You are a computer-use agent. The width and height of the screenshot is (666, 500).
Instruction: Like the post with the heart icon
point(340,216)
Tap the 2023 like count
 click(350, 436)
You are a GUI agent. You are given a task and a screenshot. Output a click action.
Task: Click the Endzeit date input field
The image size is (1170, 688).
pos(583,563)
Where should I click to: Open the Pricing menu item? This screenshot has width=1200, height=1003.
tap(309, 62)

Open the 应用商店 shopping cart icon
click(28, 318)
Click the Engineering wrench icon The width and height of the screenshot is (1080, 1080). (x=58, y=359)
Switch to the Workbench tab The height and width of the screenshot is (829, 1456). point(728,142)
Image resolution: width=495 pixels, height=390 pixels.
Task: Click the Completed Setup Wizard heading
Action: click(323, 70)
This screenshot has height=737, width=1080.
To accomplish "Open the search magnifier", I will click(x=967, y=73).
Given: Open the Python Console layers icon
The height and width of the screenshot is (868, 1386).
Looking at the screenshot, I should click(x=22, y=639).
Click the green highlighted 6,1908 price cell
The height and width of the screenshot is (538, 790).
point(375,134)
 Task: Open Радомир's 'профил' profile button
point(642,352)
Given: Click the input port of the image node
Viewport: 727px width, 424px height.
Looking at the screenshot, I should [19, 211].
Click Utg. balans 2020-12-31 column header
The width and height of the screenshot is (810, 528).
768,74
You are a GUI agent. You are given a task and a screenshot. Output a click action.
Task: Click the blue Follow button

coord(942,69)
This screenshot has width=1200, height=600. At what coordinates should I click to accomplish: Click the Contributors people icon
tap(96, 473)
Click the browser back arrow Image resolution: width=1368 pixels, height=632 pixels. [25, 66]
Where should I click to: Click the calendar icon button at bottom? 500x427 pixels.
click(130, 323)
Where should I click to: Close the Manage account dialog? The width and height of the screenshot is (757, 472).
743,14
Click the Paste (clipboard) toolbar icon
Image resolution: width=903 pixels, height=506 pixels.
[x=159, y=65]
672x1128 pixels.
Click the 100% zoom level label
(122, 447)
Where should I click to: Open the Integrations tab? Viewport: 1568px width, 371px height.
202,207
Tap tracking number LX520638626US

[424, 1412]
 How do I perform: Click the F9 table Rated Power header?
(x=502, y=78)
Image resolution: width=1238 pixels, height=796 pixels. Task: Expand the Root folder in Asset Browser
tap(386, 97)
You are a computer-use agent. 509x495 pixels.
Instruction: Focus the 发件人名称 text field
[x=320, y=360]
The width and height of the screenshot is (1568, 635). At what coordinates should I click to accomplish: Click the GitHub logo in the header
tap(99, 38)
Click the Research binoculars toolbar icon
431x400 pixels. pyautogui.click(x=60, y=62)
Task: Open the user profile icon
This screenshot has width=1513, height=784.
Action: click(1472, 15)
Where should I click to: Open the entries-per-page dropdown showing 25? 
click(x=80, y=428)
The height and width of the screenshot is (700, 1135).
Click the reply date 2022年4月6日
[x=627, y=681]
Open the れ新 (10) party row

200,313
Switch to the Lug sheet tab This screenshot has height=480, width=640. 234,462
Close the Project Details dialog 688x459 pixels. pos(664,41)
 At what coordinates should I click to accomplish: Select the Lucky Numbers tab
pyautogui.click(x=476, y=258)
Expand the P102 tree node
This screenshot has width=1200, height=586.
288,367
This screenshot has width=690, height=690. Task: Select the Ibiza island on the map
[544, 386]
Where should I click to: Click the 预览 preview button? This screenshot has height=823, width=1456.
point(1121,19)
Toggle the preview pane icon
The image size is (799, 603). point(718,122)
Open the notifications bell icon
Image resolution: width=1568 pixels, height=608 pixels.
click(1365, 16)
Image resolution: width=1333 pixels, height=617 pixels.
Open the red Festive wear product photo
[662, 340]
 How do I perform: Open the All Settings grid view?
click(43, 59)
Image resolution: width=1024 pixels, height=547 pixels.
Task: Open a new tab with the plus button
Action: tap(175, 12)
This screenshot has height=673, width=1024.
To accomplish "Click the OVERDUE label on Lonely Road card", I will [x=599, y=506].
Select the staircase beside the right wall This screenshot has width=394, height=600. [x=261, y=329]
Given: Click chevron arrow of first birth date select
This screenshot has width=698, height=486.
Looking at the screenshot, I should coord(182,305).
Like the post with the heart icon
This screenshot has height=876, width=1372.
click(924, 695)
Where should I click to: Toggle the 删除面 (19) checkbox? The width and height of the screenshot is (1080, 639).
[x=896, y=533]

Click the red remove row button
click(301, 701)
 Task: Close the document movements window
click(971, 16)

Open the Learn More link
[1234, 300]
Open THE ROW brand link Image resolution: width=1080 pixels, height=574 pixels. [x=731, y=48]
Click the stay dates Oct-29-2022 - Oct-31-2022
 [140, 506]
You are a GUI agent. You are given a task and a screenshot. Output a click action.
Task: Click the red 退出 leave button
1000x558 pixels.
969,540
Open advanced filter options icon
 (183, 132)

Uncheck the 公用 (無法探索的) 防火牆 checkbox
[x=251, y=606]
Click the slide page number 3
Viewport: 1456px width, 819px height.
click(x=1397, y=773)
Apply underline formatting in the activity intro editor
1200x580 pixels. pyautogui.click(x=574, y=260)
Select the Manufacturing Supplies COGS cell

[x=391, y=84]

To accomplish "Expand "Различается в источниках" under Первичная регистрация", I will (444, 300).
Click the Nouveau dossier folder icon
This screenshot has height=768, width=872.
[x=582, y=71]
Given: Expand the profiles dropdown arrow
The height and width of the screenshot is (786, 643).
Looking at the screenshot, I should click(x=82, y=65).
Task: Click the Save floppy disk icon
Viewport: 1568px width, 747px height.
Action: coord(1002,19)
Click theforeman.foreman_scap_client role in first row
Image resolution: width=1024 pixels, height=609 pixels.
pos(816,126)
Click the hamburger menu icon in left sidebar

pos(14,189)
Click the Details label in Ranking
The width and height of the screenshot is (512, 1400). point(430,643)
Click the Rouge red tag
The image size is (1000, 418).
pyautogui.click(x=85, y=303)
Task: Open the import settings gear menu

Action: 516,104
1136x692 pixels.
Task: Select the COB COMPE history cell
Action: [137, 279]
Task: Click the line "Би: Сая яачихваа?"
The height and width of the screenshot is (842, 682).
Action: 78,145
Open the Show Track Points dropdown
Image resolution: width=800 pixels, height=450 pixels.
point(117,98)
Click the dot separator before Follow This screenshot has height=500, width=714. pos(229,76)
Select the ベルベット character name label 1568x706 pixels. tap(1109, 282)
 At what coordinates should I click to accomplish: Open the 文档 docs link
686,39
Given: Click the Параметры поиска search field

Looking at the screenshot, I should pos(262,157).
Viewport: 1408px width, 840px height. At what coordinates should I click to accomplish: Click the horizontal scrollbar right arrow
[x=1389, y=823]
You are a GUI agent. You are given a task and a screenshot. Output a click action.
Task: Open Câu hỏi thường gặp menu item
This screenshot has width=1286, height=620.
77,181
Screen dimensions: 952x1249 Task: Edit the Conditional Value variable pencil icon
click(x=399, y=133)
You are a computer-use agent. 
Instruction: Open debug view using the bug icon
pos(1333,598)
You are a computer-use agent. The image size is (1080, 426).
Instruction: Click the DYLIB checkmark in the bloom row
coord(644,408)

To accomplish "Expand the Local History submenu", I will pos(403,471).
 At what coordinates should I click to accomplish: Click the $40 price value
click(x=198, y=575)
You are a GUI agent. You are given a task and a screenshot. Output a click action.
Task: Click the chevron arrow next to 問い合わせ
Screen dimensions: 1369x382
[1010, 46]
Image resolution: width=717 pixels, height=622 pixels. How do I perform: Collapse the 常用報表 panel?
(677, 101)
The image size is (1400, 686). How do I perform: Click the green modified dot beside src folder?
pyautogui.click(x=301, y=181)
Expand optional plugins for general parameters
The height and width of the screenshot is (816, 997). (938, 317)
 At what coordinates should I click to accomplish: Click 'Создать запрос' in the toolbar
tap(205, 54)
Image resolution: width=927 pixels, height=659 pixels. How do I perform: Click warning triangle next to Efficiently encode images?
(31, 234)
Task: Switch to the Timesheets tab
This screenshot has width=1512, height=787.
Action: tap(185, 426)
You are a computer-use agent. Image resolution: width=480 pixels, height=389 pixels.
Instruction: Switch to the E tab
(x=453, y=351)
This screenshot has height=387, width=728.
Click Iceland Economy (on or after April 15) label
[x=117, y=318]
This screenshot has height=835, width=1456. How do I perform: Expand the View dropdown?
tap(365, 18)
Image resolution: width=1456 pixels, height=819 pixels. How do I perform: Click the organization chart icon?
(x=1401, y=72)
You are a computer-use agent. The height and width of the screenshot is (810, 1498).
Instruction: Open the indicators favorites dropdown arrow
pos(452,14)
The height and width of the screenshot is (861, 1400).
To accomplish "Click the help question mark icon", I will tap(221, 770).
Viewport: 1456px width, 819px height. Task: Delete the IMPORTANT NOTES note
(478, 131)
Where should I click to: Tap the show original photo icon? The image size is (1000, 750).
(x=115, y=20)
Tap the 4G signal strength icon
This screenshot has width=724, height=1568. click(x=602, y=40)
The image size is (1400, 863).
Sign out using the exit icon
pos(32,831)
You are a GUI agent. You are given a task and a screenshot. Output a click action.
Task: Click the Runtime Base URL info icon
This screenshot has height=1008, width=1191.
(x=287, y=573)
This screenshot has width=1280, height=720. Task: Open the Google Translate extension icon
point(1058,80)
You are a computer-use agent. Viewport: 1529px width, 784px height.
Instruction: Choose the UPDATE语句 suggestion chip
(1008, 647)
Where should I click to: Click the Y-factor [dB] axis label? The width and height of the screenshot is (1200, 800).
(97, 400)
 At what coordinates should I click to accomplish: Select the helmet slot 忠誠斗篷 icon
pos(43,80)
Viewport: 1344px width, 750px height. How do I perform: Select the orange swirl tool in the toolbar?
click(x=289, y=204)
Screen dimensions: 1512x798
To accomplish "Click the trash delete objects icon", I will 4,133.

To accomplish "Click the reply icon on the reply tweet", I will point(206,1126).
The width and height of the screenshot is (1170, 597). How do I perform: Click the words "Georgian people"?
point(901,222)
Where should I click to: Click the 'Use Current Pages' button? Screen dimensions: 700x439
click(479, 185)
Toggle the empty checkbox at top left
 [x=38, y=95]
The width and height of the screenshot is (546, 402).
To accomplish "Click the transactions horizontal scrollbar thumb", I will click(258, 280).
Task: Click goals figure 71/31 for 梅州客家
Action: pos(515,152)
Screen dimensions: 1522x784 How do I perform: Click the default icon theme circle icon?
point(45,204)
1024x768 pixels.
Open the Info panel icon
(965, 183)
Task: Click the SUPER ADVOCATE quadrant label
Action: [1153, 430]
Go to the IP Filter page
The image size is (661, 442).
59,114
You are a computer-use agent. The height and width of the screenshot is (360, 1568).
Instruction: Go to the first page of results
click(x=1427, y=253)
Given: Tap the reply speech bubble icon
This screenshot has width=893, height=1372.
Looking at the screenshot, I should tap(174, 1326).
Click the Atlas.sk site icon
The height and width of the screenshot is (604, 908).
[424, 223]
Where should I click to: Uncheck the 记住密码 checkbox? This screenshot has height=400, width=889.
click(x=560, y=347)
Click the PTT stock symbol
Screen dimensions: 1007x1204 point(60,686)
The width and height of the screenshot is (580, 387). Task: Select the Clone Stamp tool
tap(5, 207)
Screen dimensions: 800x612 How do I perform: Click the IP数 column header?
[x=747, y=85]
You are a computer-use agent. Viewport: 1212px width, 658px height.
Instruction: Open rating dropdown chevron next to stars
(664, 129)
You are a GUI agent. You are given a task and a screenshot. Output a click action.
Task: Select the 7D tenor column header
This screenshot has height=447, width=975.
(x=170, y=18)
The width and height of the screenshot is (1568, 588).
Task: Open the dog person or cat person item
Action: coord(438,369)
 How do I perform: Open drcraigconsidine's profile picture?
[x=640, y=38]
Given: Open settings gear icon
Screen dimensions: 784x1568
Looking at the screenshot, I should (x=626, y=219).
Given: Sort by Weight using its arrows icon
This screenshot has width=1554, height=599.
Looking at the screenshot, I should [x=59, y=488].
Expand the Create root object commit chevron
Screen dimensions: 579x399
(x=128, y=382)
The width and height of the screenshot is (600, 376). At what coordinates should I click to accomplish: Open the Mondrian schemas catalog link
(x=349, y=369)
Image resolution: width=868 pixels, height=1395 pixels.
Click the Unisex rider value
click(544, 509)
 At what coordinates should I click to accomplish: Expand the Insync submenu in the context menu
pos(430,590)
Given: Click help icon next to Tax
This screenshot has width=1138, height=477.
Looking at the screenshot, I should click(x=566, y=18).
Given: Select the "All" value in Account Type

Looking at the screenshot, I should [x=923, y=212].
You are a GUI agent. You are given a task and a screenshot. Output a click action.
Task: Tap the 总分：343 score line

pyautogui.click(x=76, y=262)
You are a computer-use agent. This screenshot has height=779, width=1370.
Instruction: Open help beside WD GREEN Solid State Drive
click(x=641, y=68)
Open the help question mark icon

....

**Objective**
Report each line of the records above that contains the word "gear", copying every such line in full.

**Finished answer**
Task: Open the import settings gear menu
Given: Open settings gear icon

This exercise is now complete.